Yazı ::
..............................

O yüzden memleketini dünya bellemek çok romantik bir fikir olmakla birlikte, pek az bunu başarabilmiş insan tanıdım. Tanıdıklarımı da çok sevdim. Gezmeyi periyodik olarak değil, hayatın kendisi olarak benimsemiş bir çeşit yol ermişleri bunlar. Ama ben dönebileceğim bir evim olmasına bayılıyorum.

..............................

Yönerge 1 ::
Yazıya dayanarak şu soruları yanıtla:
(a) Memleketini dünya bellemek nasıl bir fikir olarak nitelendiriliyor?
(b) Bunu başarabilmiş insanlar gezmeyi nasıl benimsemiş?
(c) Yazının sonunda neye bayıldığı söyleniyor?
Yazı ile kayıtlar arasında hiçbir bağlantı yoktur.

..............................

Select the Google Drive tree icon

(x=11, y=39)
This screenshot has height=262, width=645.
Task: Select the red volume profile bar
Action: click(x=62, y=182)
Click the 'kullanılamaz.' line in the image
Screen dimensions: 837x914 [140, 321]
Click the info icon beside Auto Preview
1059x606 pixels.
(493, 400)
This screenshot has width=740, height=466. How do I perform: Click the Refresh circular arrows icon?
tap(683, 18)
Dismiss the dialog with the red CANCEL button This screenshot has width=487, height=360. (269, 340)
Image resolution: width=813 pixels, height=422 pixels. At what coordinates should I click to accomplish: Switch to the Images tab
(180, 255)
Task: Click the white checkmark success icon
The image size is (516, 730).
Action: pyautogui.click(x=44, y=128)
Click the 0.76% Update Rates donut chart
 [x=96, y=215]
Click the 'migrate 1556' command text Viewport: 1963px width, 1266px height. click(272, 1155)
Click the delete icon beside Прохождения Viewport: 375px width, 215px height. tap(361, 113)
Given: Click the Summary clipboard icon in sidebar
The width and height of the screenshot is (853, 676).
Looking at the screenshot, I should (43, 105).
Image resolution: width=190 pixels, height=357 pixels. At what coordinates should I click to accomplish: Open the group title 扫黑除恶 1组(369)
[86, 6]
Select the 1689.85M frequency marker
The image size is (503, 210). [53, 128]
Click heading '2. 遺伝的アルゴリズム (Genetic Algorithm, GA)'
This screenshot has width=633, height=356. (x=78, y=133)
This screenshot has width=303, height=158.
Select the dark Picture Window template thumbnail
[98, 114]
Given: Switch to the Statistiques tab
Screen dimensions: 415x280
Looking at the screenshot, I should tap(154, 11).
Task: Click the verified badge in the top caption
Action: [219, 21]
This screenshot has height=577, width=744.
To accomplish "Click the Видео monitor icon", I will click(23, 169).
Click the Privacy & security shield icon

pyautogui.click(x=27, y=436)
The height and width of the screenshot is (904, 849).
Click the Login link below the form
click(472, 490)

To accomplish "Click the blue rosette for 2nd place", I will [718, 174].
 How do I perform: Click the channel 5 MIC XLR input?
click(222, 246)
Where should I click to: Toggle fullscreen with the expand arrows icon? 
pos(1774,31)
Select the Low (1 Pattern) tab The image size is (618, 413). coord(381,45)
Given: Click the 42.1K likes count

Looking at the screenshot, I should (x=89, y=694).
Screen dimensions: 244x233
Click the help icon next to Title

..............................

Yönerge 2 ::
Kayıtlarda "This screenshot has height=577, width=744." ifadesinin geçtiği satırdan kayıtların sonuna kadar uzanan satırları, iki uçtaki satır da dahil olmak üzere, aynen tekrar yaz.

Doğru yanıt 1 ::
(a) Çok romantik bir fikir olarak.
(b) Periyodik olarak değil, hayatın kendisi olarak.
(c) Dönebileceği bir evi olmasına.

Doğru yanıt 2 ::
This screenshot has height=577, width=744.
To accomplish "Click the Видео monitor icon", I will click(23, 169).
Click the Privacy & security shield icon

pyautogui.click(x=27, y=436)
The height and width of the screenshot is (904, 849).
Click the Login link below the form
click(472, 490)

To accomplish "Click the blue rosette for 2nd place", I will [718, 174].
 How do I perform: Click the channel 5 MIC XLR input?
click(222, 246)
Where should I click to: Toggle fullscreen with the expand arrows icon? 
pos(1774,31)
Select the Low (1 Pattern) tab The image size is (618, 413). coord(381,45)
Given: Click the 42.1K likes count

Looking at the screenshot, I should (x=89, y=694).
Screen dimensions: 244x233
Click the help icon next to Title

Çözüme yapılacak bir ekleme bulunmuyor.